Longtemps après, on ne l’oublie pas. Est-ce dû à sa silhouette de jeune premier, à sa voix grave et douce, à son visage tout brun ou à ses yeux de braise ? Qu’importe. Giani Esposito possédait ce je-ne-sais-quoi qui frappe, qui marque, qu’on remarque. Au théâtre, au cinéma ou à la télévision, il ne se contentait pas d’endosser la peau de ses personnages, il leur donnait de sa présence. Dans la version plutôt traditionnelle des Misérables, tournée par Jean-Paul Le Chanois, il est un Marius idéal. Qu’il se promène avec Cosette dans les jardins du Luxembourg, s’engage sur les barricades ou veille sur la vieillesse de Jean Valjean, il incarne le romantique parfait dont rêvait Victor Hugo. Un utopiste sans peur et sans reproche.

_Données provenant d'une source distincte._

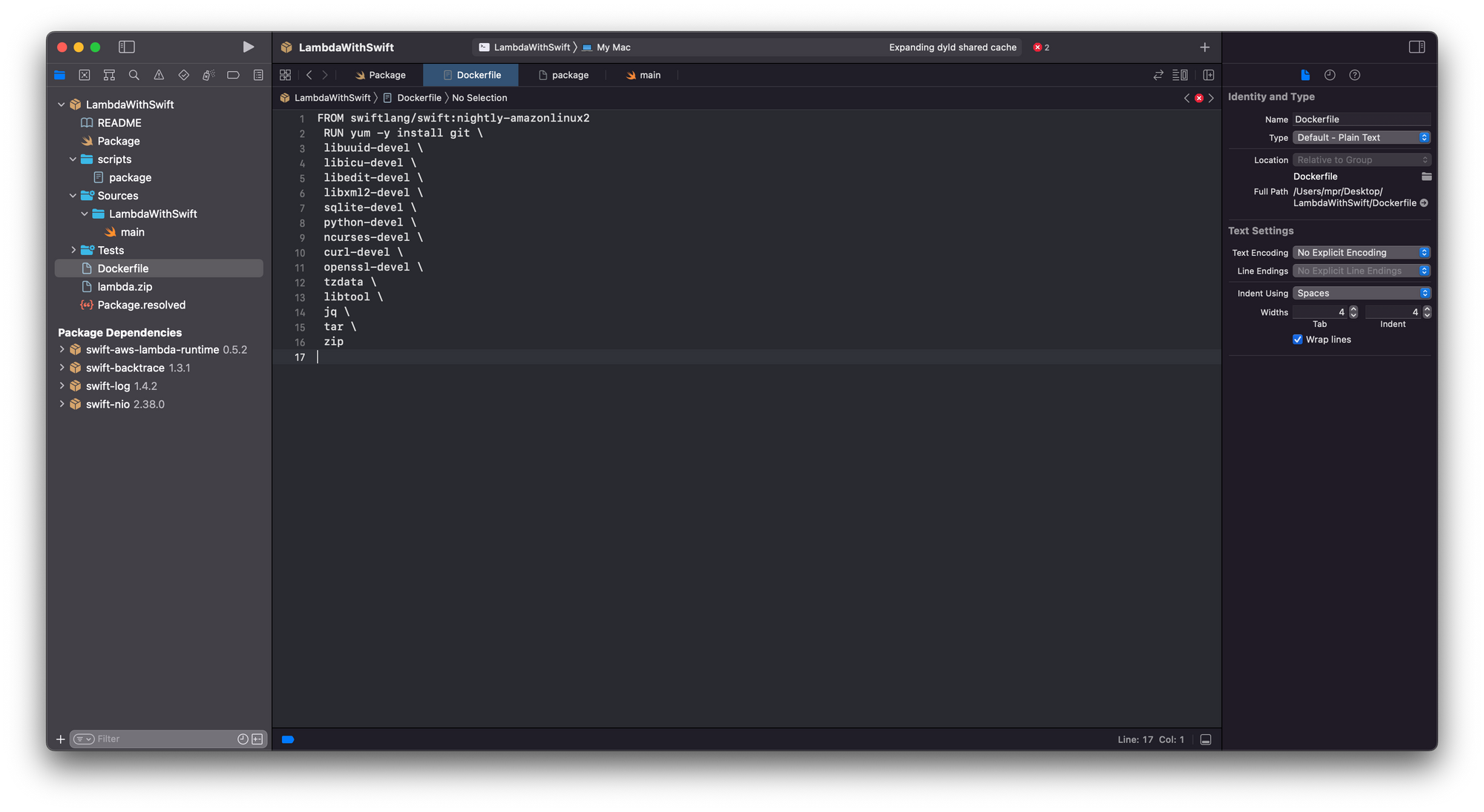Screen dimensions: 1484x812
Task: Click the Run play button
Action: point(248,47)
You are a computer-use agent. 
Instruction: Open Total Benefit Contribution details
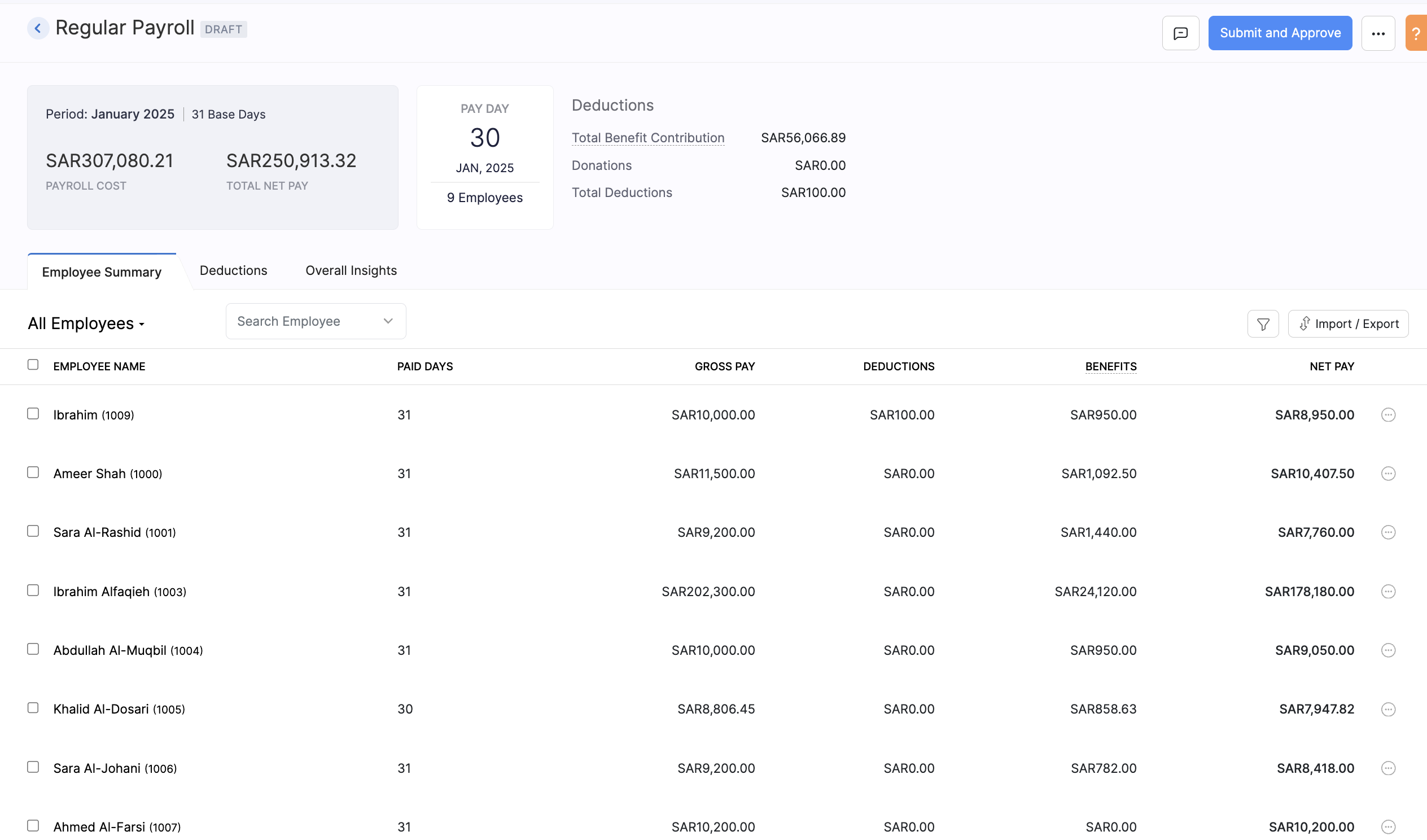pos(648,138)
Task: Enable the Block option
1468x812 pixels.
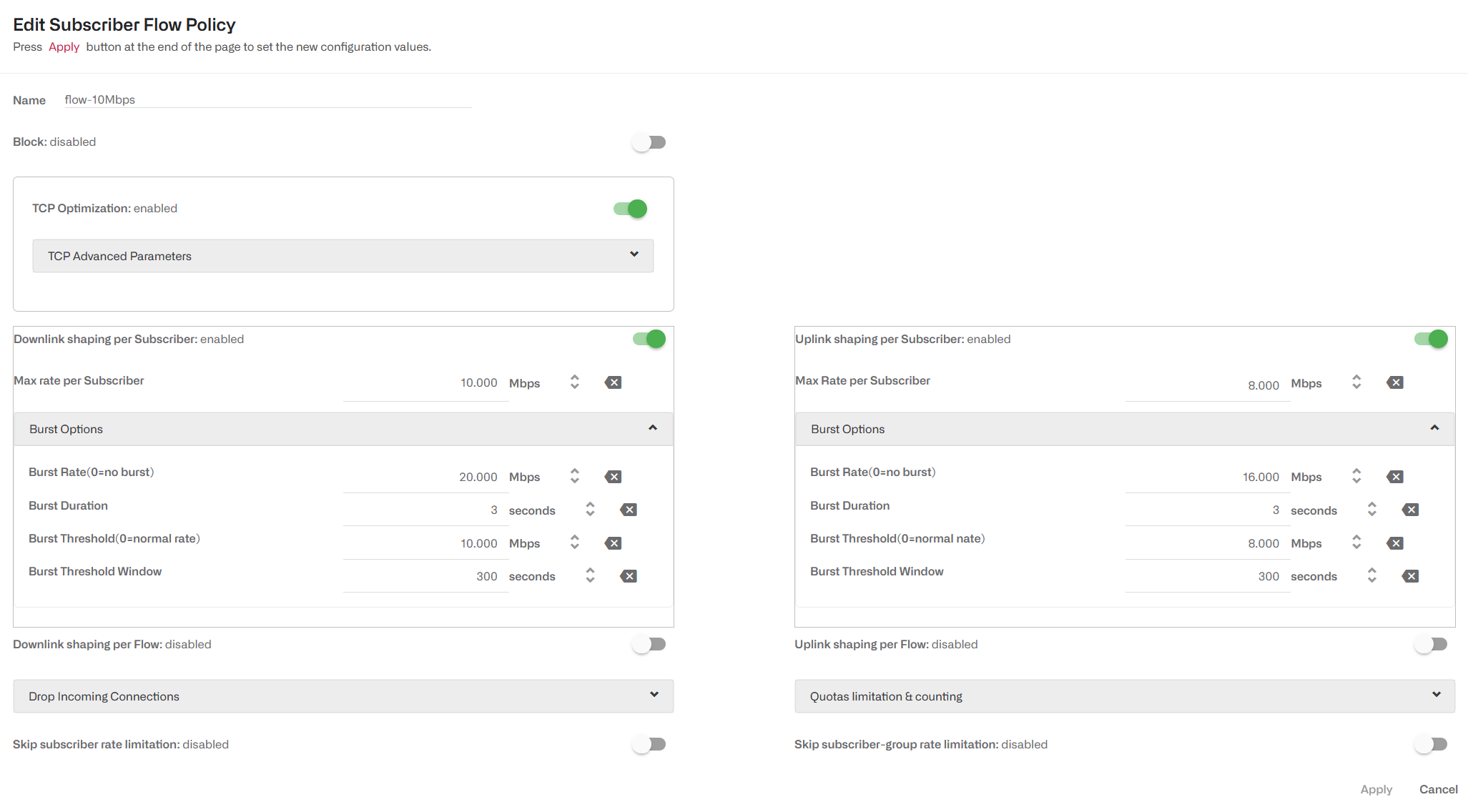Action: pyautogui.click(x=649, y=142)
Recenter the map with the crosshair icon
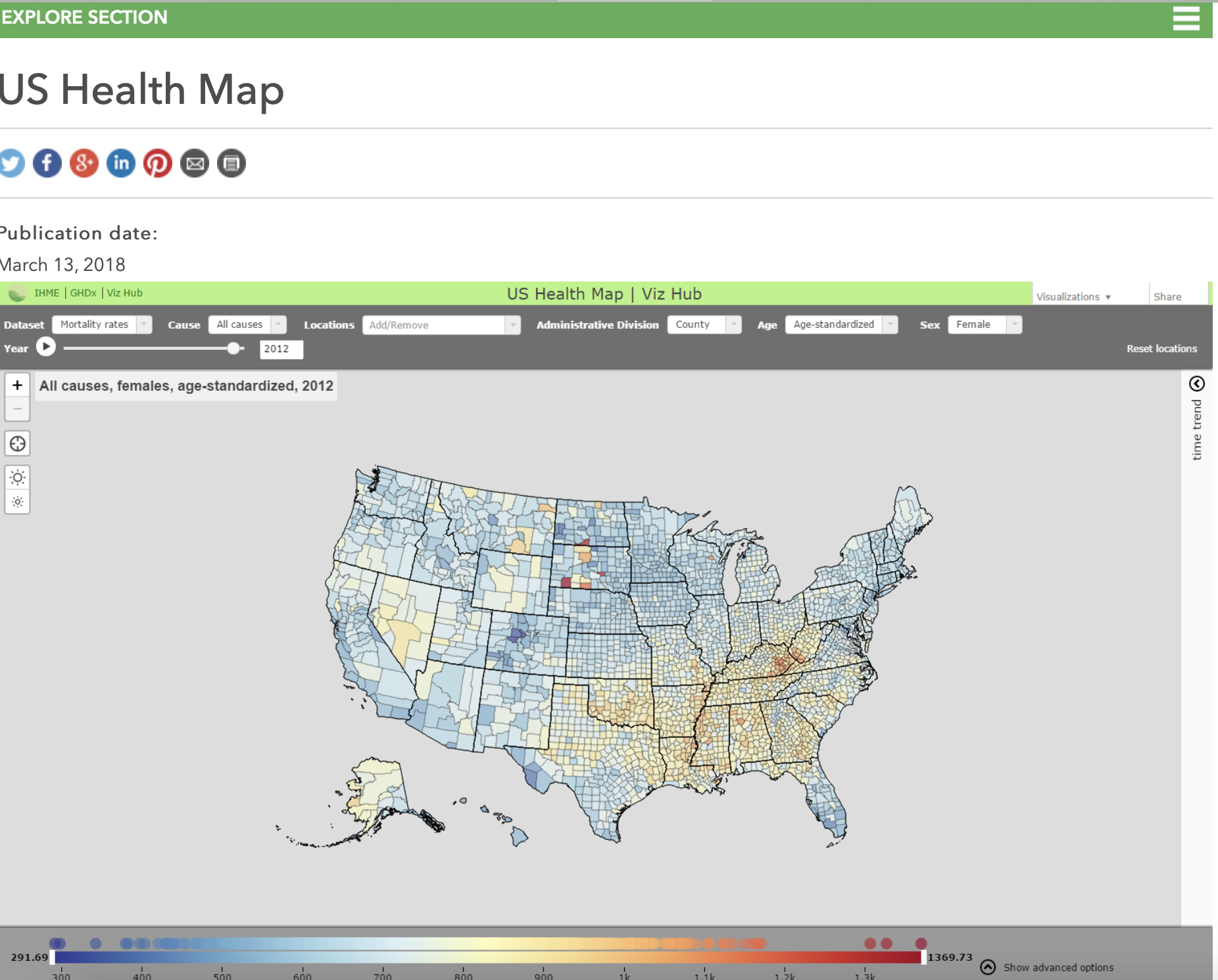The width and height of the screenshot is (1218, 980). pyautogui.click(x=17, y=443)
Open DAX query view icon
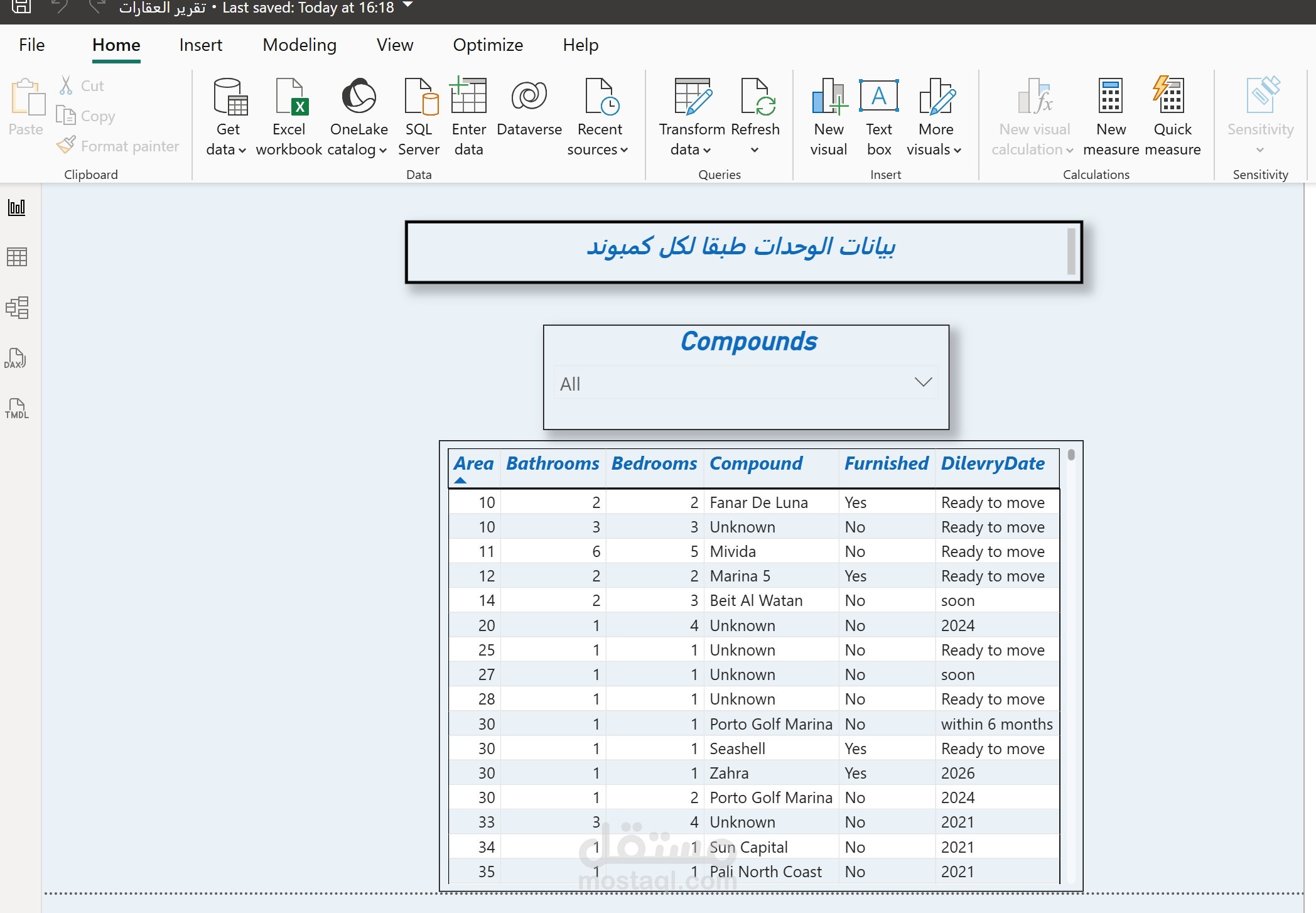1316x913 pixels. pos(16,358)
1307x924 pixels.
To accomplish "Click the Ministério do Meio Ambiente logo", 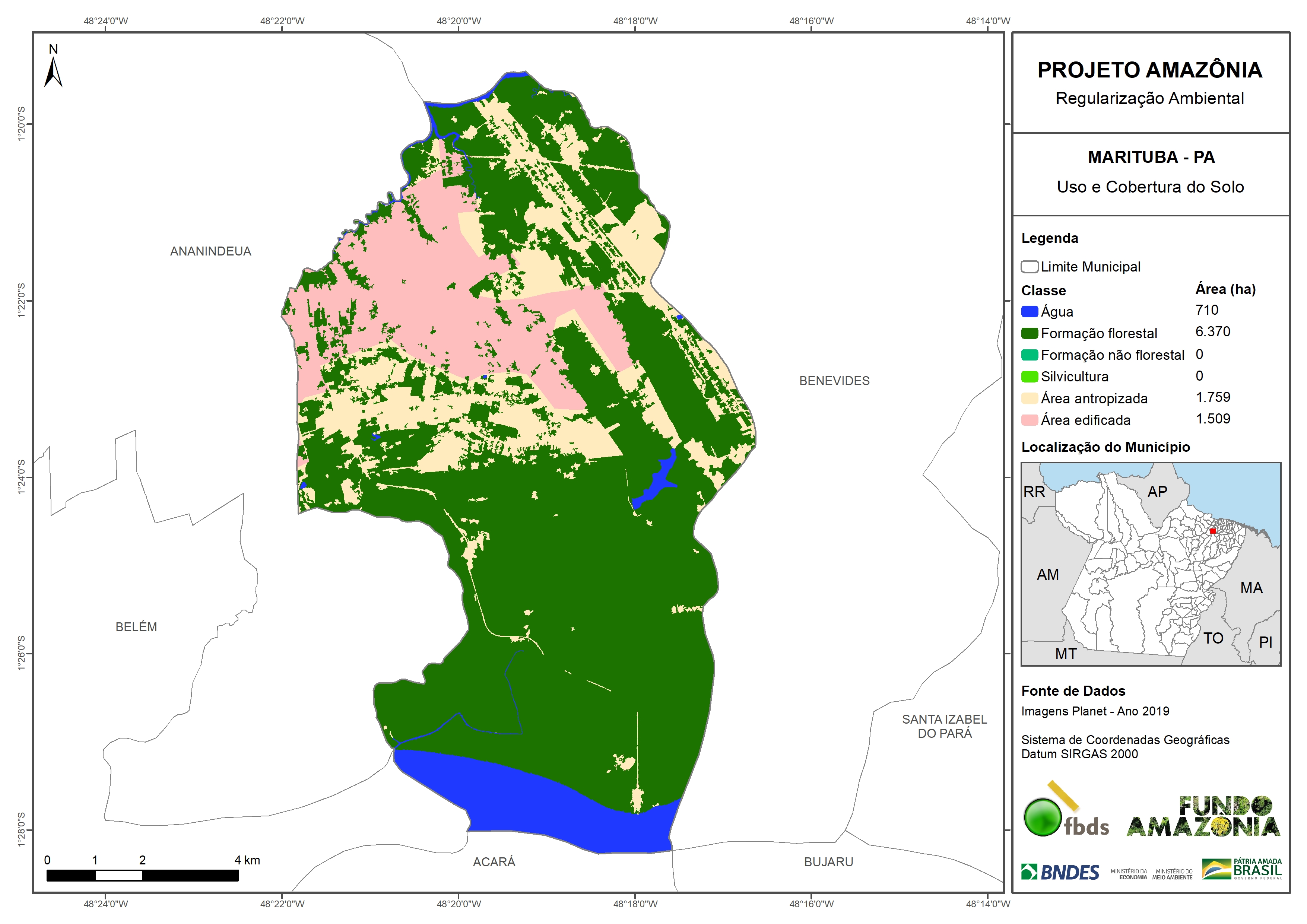I will click(x=1172, y=874).
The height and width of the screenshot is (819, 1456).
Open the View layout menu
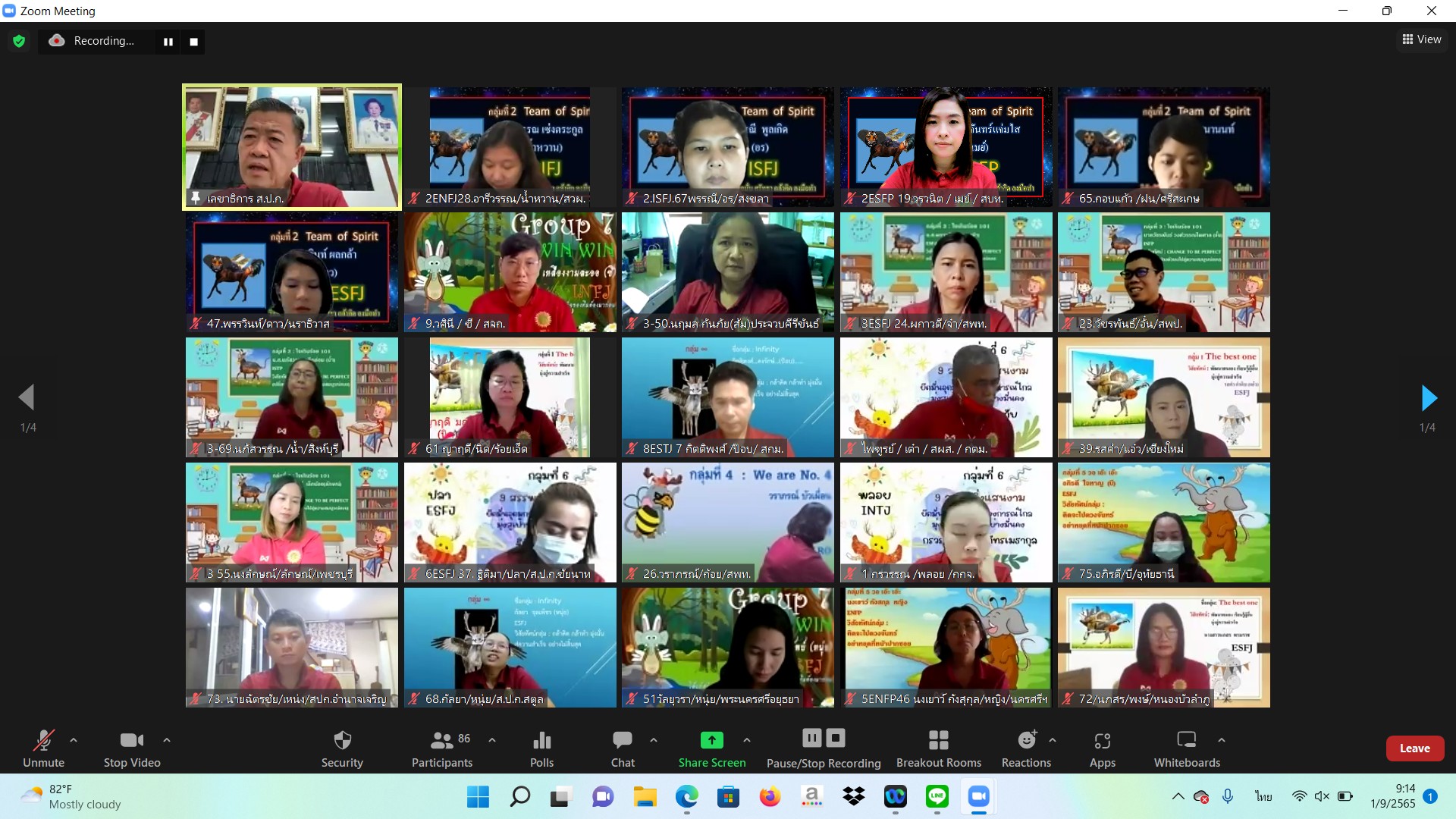(x=1422, y=39)
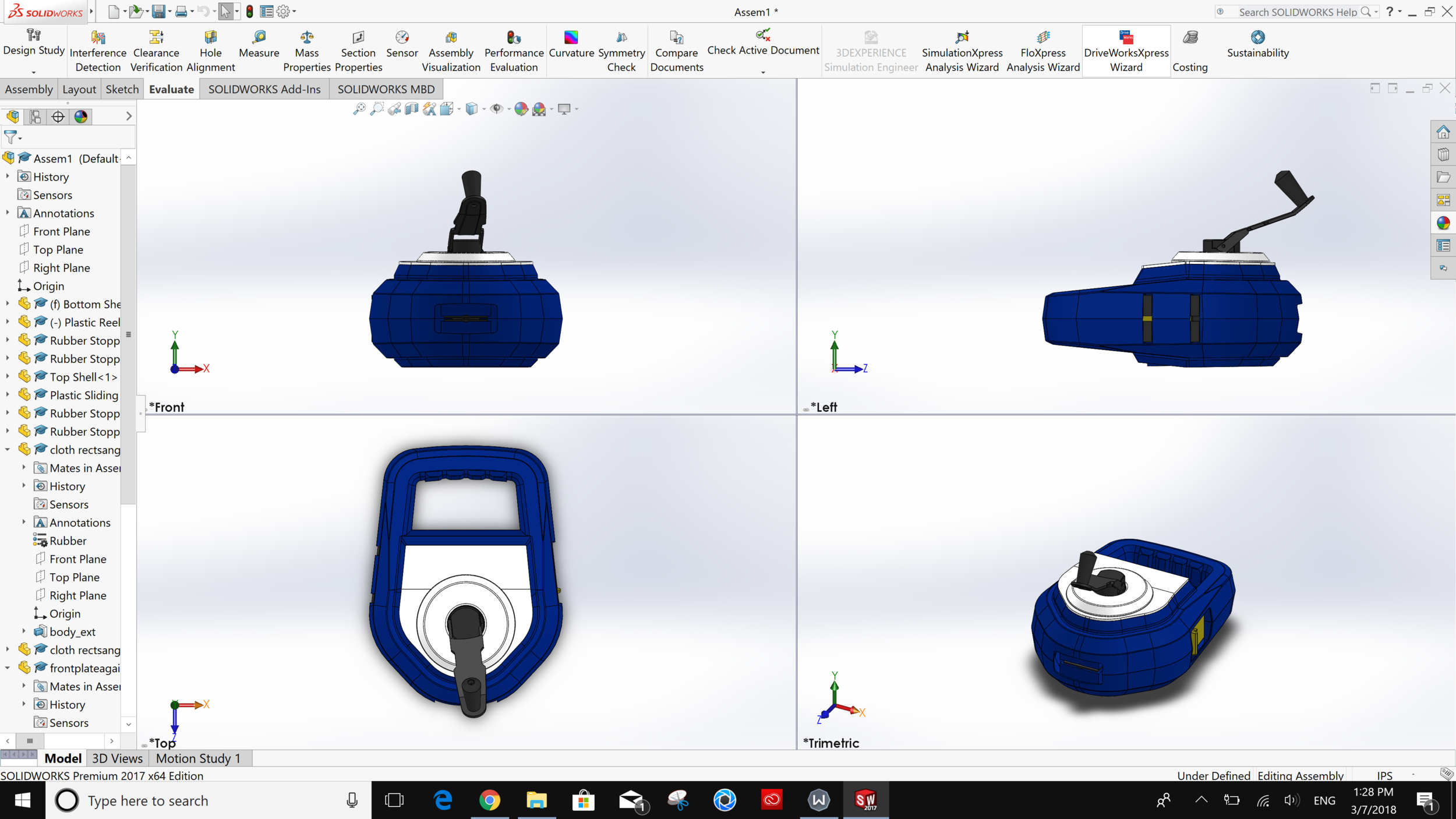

Plus de vingt ans après sa mort précoce, à 43 ans, c’est d’ailleurs l’image que l’on garde de Giani Esposito, ce charmeur qui savait tout faire avec le même bonheur, dessiner, composer, écrire, chanter, sculpter. Il était un peu mystique, un peu décalé, ses poèmes semblaient refléter un autre monde. L’Orient, d’ailleurs, le fascinait, Tagore et Aurobindo voisinaient dans son anthologie avec Teilhard de Chardin. Il rêvait d’amour, dévorait la vie, chantait la mort. En 1957, Les Clowns, son premier disque, où l’on découvrait son timbre étrange et ses mots susurrés, fut un succès énorme. Et, sur scène, Raymond Devos s’en souvient encore, qui le chante régulièrement : “S’accompagnant d’un doigt ou quelques doigts, le clown se meurt/ Sur un petit violon et pour quelques spectateurs/ D’une petite voix comme il n’en a jamais eu/Il parle de l’amour et de la joie sans être cru…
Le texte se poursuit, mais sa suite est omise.